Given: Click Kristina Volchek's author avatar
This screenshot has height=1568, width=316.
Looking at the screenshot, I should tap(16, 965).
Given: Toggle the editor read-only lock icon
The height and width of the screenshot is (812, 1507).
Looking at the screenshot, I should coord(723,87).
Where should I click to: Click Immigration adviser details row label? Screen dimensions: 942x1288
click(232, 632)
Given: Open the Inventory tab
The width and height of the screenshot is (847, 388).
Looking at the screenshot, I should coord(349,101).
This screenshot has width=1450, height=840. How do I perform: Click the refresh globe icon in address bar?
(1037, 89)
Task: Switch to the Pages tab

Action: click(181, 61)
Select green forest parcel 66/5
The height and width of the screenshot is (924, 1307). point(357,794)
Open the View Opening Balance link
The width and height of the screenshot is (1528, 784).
● ● ● ●
**Goal**
How many lines in the records above contain the word "icon"? Reply with the number only.

**Exercise output**
2